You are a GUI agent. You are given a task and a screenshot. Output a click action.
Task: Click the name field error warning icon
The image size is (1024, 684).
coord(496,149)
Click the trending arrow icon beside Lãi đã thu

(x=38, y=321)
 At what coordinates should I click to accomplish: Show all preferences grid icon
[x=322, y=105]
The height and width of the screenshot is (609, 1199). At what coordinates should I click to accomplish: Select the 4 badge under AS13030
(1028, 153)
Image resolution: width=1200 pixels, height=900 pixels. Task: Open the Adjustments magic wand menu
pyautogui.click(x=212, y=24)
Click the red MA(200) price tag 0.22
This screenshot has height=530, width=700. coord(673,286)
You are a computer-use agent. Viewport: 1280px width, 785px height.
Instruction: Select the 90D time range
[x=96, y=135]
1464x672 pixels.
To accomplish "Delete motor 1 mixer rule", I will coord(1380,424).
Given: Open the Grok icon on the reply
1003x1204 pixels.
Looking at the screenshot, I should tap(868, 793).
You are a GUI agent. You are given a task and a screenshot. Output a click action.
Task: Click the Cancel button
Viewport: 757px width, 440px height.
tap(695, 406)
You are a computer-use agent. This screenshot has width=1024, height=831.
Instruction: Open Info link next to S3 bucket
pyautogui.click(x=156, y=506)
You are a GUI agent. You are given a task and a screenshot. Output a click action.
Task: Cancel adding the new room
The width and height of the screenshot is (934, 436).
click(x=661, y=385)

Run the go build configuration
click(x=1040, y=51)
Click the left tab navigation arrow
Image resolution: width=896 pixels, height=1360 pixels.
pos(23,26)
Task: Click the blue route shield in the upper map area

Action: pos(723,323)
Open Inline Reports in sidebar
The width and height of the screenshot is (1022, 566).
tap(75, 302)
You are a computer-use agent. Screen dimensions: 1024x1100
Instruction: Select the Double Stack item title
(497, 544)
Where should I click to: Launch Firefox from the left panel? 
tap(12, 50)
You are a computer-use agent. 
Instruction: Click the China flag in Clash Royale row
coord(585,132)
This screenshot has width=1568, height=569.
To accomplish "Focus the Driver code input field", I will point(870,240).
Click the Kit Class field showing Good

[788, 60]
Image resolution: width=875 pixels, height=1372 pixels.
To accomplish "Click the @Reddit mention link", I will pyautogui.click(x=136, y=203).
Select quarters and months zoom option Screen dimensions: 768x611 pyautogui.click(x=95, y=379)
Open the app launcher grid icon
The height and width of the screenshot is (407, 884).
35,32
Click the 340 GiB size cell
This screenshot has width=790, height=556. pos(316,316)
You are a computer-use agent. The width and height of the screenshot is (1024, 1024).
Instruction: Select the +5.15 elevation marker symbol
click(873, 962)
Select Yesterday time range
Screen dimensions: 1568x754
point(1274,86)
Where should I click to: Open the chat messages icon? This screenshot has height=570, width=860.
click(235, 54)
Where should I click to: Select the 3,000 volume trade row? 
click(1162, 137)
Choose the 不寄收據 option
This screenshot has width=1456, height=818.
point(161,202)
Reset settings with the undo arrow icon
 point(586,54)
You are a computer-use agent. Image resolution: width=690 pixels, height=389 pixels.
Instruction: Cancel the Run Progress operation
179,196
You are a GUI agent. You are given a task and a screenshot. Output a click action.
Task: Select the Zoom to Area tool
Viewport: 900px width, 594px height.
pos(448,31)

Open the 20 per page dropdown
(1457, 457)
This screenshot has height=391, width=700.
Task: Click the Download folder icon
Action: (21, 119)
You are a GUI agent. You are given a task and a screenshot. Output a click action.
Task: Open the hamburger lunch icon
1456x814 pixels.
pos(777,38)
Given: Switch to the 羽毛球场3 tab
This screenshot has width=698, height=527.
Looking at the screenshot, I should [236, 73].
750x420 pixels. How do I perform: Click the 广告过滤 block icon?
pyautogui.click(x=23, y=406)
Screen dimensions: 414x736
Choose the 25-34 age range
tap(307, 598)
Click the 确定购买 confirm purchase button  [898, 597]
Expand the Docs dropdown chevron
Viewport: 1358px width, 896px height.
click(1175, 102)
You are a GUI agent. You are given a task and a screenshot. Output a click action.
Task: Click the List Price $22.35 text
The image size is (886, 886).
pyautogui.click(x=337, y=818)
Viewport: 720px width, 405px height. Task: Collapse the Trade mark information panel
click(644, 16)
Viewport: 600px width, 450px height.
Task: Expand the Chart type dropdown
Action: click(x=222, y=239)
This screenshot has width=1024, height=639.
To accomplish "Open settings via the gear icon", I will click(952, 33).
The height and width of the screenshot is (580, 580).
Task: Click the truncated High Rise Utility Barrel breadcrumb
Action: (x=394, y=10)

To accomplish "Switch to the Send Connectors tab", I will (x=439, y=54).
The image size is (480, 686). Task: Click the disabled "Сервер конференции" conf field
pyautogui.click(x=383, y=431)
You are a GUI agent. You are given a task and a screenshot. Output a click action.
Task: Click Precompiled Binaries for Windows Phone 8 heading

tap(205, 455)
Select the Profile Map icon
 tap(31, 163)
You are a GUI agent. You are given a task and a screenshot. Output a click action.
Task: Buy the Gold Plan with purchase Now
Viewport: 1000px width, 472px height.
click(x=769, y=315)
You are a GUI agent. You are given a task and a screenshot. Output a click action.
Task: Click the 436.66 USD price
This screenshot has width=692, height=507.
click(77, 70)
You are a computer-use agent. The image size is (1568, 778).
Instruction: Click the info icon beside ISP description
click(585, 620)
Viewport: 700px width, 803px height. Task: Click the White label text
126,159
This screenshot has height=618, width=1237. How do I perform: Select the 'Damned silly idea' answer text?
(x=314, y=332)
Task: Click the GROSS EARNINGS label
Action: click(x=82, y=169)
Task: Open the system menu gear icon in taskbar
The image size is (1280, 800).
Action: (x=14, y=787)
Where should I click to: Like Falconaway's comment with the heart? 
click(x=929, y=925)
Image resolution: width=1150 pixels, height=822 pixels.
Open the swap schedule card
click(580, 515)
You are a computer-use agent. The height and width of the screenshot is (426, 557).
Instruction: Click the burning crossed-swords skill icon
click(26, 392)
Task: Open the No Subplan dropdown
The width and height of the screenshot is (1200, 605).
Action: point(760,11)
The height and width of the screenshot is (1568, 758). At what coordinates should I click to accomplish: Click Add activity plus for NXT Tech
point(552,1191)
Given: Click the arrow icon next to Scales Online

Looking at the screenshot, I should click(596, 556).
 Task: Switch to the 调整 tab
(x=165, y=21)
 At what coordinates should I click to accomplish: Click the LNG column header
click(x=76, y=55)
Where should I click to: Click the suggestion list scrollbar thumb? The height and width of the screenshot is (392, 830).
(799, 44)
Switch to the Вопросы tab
++++
▸ INSTRUCTIONS FOR THE TASK:
Each line, starting with the one containing "At what coordinates should I click to accomplish: Click the" and ending with the last line of the records above, should be reproduced exactly.

▸ WRITTEN ANSWER:
 At what coordinates should I click to accomplish: Click the LNG column header
click(x=76, y=55)
Where should I click to: Click the suggestion list scrollbar thumb? The height and width of the screenshot is (392, 830).
(799, 44)
Switch to the Вопросы tab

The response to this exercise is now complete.